また、基材510に代えて、例えば図9に示すような表裏の組織が異なる織り組織となる基材560を用いる構成としてもよい。この基材560は、緯糸群511と、表斜め糸群512と、裏斜め糸群513と、経糸群561と、を備えている。第1の緯糸511Aおよび第1の緯糸511Bは、基材560の厚さ方向下側に配設されている。表斜め糸512Aは、第1の緯糸511Aの上側に配設されている。裏斜め糸513Aは、第1の緯糸511Aと、表斜め糸512Aと、の間に配設されている。経糸群561は、所定間隔で第1の緯糸511Aと略直交する状態に配設された複数の第4の線状部材としての経糸561Aを備えている。そして、経糸561Aは、第1の緯糸511Aおよび裏斜め糸513Aの下側、表斜め糸512Aの上側、第1の緯糸511Bおよび裏斜め糸513Aの下側、表斜め糸512Aの上側を交互に通過する状態に織り込まれている。このような構成にしても、上記実施の形態と同様の作用効果を奏する、すなわち、ボイスコイルボビン500が径方向に撓むことを防ぐことができる。
そして、ボイスコイルボビン500における軸方向一端には、その端面を閉塞する球面ドーム状のダストキャップ520を一体的に設ける構成としたが、これに限らない。すなわち、振動部410の中央孔411を塞ぐ状態に振動部410にダストキャップを取り付ける構成などとしてもよい。このような構成でも、上記実施の形態と同様の作用効果を奏する、すなわち、ボイスコイルボビン500が径方向に撓むことを防ぐことができる。
また、振動部410を略円形の裁頭形状に形成したが、例えば略楕円形の裁頭形状に形成したものでも適用できる。
さらに、フレーム200の構成として、上述したフレーム200および磁気回路部220を有し一面側に拡開する構造に限られない。すなわち、例えば、フレームを、携帯電話やノート型パソコンなどの携帯機器に利用される小型のものとする場合に利用される略円筒形状のものとするなど、いずれの形状とすることができる。さらには、磁気回路部220を、内磁型、外磁型など、いずれの磁気回路を構成するいずれの形状のものとしてもよい。

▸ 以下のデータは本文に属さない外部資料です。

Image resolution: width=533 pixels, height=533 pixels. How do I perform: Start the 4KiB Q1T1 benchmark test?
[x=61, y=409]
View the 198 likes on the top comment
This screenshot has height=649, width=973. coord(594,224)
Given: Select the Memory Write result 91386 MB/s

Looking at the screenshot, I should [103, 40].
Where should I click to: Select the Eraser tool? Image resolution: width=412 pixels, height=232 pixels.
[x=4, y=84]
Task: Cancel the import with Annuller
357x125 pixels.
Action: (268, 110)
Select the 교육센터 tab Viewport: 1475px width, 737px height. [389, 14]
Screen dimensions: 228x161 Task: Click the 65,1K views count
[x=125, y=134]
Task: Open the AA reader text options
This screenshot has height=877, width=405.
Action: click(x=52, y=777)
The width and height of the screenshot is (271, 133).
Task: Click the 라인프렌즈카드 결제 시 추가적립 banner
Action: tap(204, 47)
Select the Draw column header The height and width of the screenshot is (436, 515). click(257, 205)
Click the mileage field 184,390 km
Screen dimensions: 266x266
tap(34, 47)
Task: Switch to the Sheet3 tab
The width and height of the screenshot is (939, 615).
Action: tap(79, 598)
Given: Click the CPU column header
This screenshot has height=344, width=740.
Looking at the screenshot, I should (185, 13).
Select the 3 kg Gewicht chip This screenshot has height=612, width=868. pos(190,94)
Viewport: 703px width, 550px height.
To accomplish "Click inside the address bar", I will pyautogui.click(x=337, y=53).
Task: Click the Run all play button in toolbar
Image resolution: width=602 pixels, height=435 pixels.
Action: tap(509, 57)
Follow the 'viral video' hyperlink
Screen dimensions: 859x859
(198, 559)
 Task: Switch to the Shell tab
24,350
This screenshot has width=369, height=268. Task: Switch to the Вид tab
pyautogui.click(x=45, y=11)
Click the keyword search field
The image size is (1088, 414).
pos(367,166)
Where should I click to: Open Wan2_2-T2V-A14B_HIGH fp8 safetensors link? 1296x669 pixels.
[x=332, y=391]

その他、本発明の実施の際の具体的な構造および手順は、本発明の目的を達成できる範囲で他の構造などに適宜変更できる。
〔実施の形態の作用効果〕
上述したように、上記実施の形態では、周囲に巻かれたボイスコイル600からの駆動力を受けて振動板400に当該駆動力を伝達するボイスコイルボビン500を、平面に対して略平行で異なる4方向に軸方向が沿う線状部材を有した基材510にて形成している。このため、当該ボイスコイルボビン500をスピーカ装置100に用いた際、スピーカ装置100の動作時にボイスコイル600からの駆動力およびボイスコイル600自体の自重が、各線状部材にそれぞれ分散されて作用することになる。これにより、基材510における伸縮性や強度の特異的な方向性がなくなり、繊維自体の強度を特に高めなくても実質的にボイスコイルボビン500の強度が向上する。そして、ボイスコイルボビン500は、径方向に対しても高い剛性を有することになり、ボイスコイルボビン500が径方向に撓むことを防ぐことができる。このことより、ボイスコイルボビン500が軸方向に沿って良好に移動する状態が得られ、ボイスコイル600の軸方向に沿った駆動力を振動板400に確実に伝達することができる。したがって、スピーカ装置100の良好な音質特性を得ることができる。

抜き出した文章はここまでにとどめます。